● **TASK PROMPT**: Reproduce the records below, substituting "marker" for every instance of "label" and changing nothing else.

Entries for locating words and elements
::::::::::

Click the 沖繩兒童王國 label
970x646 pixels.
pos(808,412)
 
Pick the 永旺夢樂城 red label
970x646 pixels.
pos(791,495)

::::::::::

● **WRITTEN RESPONSE**:
Click the 沖繩兒童王國 marker
970x646 pixels.
pos(808,412)
 
Pick the 永旺夢樂城 red marker
970x646 pixels.
pos(791,495)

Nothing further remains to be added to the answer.